New Statements for 2026:

  • Suggest using a standard sepsis screening tool over not  (VL cert)
  • Recommend initial MAP goal >65 over higher targets (moderate) 
    • Describes allowing a range within 5 mmHg… (so perhaps MAP 60-70 mmHg?)
  • For adults 65yrs+ still suggest MAP 60-65mmHg over higher ranges (low)
  • For likely septic shock if prehospital time is likely to be >60 min, suggests prehospital abx (VL)
    • Commented that this should only be w/ use of sepsis screening tool
  • Suggest empiric abx without anaerobic coverage unless there are risk factors for anaerobic infection (VL)
    • Okay to use ones with anaerobic coverage (such as piperacillin-tazobactam) if otherwise required for resistant infections
    • Risk factors listed: intraabdominal or gyn/OB source, necrotizing STI, HEENT infection, CNS abscess/empyema
  • Suggest empiric abx WITH anaerobic coverage if risk factors are there (VL)
  • Suggest selective decontamination of digestive tract  in mechanically-ventilated adults in units with low prevalence of antimicrobial resistance (moderate)
  • After acute resuscitation phase, ‘suggest” using active fluid removal (diuretics, dialysis, etc.) (VL)

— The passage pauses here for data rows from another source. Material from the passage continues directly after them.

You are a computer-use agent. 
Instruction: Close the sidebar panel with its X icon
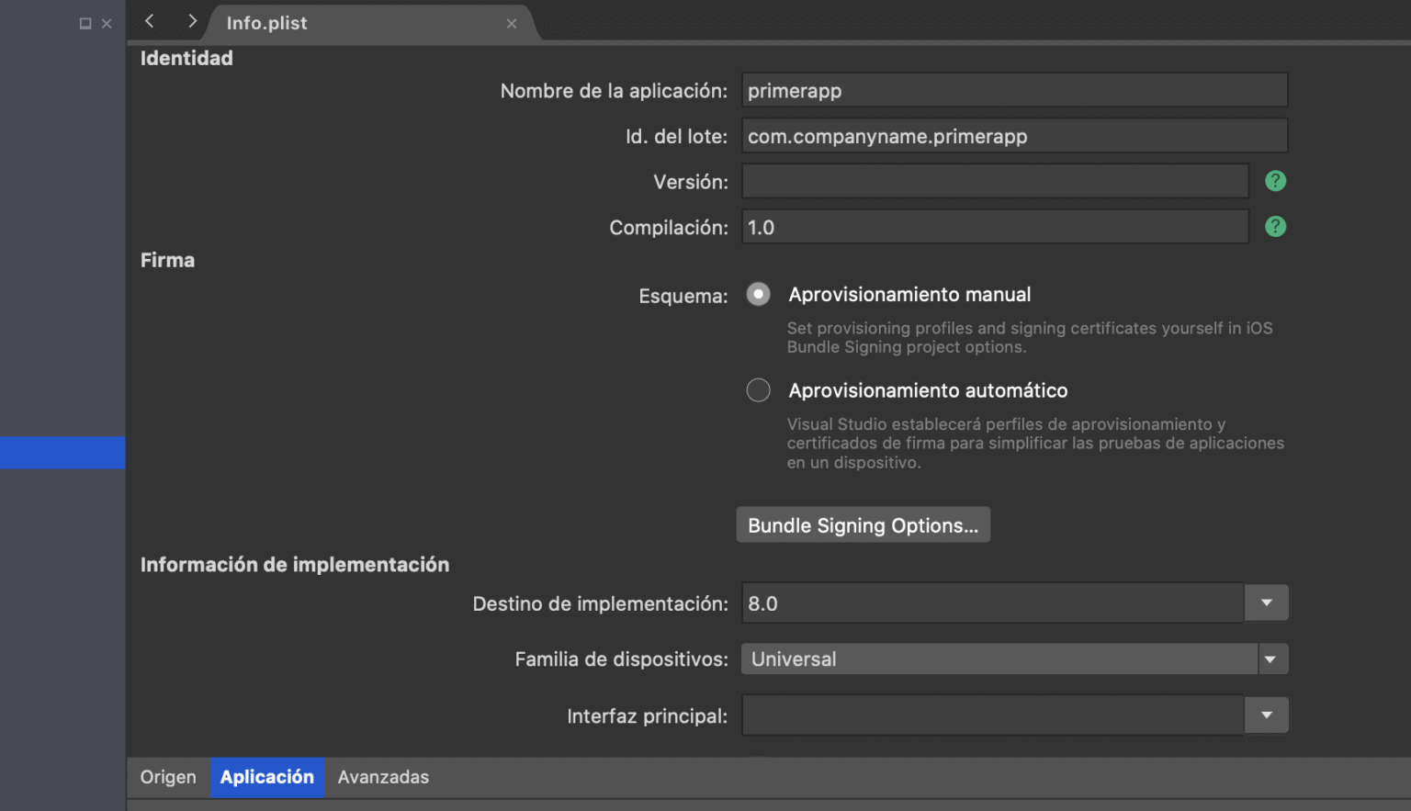click(x=107, y=23)
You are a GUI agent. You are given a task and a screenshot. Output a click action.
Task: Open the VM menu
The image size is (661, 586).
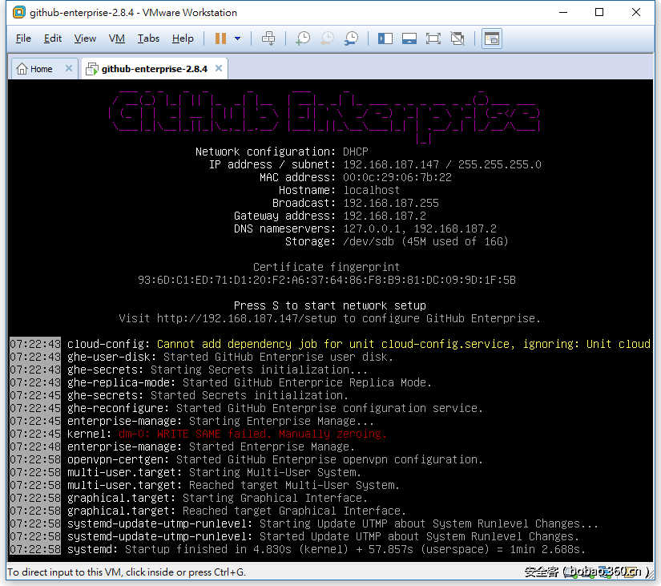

Changes in Suggestion/Recommendations from 2021:

  • Suggest against using empiric antifungal (low certainty) instead of using empiric antifungal for those at risk
  • Suggest using either invasive or NIBP monitoring (VL) instead of recommending invasive monitoring in patients with septic shock
    • Still recommends invasive for intermediate-to-high dose pressors, escalating or multiple pressors, needing frequent  ABGs, or inconsistent NIBP measurements
  • Suggest using crystalloids alone over crystalloids with supplemental albumin (moderate) instead of conditional recommendation for albumin if large volumes of crystalloid given
    • Notes albumin may be appropriate for pts who have received a lot of crystalloid already or have cirrhosis, and to avoid in TBI patients

Changes in Strength of Recommendation or Evidence Certainty since 2021:

Upgrades

  • “Strong” recommendation (from “conditional”) for prolonged infusion maintenance beta-lactams after initial loading dose (moderate certainty)
  • “Strong” recommendation to deescalate abx to appropriate narrower therapy once bacteria/susceptibility profile is available (from “conditional”; VL)
  • “Moderate” certainty evidence for suggestion to use balanced crystalloids over 0.9% saline (from "low”)
  • “Low” certainty evidence suggestion to use dynamic measures (response to passive leg raise or test bolus using stroke volume, stroke volume variation, pulse pressure, or pulse pressure variation) to guide initial fluid resuscitation over physical exam or static measures alone (from “very low”)

Downgrades

  • “Conditional” suggestion (from recommendation) to use NE (norepinephrine) first over vasopressin (low cert) or Ang II (VL cert)
    • Strong rec to use NE first over dopamine/epi/selepressin still in place
  • “Very low” evidence for suggestion to add Epi if MAP inadequate despite NE and vasopressin (from “low”)
  • “Very low” certainty of evidence for suggestion to add dobutamine to NE, or use epinephrine alone, for pts with persistent shock & cardiac dysfunction despite adequate fluid resus and appropriate MAP
    • no guidance on dobutamine vs milirinone
  • “Low” certainty of evidence for suggestion for IV corticosteroids in septic shock (from “moderate”)

Otherwise the same:

  • Treat sepsis / septic shock immediately and as emergencies
  • Suggest at least 30mL/kg IV crystalloid in the first 3 hours for sepsis-related hypoperfusion/shock (low certainty) using adjusted or ideal BW in patients with BMI>30. 
  • Recommend abx within 1hr of recognition for probable/definite sepsis and for possible/definite septic shock (VL)
  • Suggest a time-limited course of investigation for possible sepsis and if infection likely, abx within 3 hrs (VL)

References

Prescott HC, Antonelli M, Alhazzani W, et al. Executive Summary: Surviving Sepsis Campaign: International Guidelines for Management of Sepsis and Septic Shock 2026. Crit Care Med. 2026 Mar 23. doi: 10.1097/CCM.0000000000007089. Epub ahead of print.